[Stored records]

===============

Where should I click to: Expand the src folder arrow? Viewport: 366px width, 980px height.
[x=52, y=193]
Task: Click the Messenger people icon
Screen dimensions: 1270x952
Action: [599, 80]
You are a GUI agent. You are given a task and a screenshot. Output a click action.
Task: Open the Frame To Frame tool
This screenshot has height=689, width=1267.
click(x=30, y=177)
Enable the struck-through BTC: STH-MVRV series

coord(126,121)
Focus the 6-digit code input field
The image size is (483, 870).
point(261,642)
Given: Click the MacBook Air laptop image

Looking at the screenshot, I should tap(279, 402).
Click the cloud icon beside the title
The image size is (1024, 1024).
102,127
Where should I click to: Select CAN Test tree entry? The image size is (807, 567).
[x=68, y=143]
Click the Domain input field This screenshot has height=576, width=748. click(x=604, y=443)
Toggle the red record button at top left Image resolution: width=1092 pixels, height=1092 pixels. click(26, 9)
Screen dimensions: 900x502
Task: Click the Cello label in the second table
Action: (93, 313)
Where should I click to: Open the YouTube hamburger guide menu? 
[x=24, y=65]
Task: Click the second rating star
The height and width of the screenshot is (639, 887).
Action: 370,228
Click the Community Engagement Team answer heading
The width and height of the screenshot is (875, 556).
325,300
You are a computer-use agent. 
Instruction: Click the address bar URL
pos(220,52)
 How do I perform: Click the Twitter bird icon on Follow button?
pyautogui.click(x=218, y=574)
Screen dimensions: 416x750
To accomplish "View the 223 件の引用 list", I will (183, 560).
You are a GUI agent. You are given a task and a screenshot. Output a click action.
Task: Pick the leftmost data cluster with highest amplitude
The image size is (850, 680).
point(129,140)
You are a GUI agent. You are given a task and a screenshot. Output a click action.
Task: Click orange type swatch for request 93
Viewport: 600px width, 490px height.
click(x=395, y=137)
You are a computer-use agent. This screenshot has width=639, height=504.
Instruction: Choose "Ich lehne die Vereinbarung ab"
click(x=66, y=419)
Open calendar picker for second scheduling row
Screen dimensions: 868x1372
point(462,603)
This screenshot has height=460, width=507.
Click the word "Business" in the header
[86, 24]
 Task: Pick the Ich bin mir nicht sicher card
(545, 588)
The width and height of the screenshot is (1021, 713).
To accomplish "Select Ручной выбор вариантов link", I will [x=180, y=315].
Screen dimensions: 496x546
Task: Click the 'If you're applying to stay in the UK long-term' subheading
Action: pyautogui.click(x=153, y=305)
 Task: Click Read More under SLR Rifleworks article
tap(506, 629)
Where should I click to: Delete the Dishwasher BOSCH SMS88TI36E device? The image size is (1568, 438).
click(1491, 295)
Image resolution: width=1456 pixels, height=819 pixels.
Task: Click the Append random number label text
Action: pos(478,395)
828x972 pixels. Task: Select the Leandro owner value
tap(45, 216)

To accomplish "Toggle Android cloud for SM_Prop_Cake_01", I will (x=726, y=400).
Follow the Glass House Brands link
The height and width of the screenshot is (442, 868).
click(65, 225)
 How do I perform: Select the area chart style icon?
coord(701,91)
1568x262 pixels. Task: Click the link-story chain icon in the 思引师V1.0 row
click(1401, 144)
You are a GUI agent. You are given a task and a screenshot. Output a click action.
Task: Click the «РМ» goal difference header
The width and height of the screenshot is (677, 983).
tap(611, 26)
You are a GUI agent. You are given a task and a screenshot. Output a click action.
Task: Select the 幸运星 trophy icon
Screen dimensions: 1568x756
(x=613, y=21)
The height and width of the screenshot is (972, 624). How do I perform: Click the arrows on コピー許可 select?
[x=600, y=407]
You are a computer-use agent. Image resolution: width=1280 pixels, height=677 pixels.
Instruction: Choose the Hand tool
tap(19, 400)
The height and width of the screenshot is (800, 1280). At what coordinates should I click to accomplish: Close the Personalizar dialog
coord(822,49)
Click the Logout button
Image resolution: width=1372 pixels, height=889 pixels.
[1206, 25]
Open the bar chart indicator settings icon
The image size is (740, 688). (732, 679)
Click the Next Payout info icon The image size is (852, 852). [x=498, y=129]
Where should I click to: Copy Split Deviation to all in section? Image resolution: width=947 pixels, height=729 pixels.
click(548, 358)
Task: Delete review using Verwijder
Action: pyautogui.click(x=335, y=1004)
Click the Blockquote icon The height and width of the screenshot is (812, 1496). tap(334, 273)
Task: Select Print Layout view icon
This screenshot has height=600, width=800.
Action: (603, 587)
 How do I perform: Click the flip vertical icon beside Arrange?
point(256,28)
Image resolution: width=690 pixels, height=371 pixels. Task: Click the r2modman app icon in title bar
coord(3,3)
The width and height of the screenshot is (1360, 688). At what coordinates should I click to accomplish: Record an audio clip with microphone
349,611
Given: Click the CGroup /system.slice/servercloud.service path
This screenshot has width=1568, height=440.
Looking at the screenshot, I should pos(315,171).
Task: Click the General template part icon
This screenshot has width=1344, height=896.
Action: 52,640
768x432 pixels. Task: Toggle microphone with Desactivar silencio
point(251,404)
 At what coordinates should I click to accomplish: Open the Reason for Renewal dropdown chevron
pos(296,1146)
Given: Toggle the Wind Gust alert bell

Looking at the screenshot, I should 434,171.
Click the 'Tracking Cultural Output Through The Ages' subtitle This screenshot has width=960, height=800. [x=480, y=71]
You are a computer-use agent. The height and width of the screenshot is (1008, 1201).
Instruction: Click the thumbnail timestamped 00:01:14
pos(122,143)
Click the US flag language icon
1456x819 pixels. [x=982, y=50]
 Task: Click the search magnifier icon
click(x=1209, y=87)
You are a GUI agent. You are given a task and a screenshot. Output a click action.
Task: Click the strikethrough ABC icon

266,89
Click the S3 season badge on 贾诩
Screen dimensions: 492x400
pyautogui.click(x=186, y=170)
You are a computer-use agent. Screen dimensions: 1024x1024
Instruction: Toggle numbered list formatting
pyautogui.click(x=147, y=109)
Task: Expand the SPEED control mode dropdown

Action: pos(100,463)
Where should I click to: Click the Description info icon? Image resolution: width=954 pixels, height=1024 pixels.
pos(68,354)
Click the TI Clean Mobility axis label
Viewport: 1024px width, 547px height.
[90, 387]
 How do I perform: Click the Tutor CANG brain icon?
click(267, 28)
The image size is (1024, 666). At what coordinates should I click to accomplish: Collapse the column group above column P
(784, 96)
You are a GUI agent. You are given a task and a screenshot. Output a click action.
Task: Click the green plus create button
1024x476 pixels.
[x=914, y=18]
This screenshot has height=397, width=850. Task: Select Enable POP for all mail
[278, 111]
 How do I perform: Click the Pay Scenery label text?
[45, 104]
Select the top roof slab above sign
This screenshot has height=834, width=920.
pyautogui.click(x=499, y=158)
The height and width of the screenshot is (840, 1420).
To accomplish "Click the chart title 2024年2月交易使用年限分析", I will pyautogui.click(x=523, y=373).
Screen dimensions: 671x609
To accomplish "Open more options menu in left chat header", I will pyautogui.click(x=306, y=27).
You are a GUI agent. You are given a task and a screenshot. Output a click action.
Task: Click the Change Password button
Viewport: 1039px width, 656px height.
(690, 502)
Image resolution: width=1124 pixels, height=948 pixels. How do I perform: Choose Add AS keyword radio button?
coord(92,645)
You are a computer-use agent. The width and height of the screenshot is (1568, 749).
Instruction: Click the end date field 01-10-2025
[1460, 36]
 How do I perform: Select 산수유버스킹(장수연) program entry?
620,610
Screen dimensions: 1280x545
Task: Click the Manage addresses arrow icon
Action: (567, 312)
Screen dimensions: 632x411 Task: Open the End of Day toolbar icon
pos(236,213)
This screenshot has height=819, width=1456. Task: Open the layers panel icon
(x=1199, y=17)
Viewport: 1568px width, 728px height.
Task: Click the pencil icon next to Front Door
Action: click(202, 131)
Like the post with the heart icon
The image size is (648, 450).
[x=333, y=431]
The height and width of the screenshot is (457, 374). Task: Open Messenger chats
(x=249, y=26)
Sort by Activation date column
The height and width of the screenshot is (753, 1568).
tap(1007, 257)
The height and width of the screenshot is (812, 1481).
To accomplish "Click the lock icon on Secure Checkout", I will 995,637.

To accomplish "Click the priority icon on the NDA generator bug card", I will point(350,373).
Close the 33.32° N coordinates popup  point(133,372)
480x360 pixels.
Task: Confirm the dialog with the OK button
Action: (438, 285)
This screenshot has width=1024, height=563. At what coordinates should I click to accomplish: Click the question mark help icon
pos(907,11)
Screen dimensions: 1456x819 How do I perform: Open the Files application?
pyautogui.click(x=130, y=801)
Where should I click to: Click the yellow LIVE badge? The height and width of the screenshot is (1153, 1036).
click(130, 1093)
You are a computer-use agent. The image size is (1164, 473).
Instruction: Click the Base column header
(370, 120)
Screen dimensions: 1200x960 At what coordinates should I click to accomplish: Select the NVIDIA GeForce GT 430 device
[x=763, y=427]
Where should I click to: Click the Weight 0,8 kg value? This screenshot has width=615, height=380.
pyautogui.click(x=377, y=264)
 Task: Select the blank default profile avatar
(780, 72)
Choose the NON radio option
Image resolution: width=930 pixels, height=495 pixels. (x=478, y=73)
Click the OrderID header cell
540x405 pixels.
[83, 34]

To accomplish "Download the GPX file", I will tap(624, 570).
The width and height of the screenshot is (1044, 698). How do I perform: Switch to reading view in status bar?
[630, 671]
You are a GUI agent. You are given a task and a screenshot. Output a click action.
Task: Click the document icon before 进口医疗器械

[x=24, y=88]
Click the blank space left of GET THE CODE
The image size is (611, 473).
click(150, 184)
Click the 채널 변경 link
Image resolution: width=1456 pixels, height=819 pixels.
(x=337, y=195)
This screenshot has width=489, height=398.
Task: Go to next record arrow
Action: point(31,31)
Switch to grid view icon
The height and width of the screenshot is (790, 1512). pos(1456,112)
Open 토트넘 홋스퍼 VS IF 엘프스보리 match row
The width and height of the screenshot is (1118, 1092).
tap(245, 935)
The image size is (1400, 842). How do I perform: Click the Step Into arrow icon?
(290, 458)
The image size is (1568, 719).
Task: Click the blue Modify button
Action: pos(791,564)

===============

* Work required:
How many lines of the listing above contain the string "beside"? Reply with the number alone.

* Answer in full:
2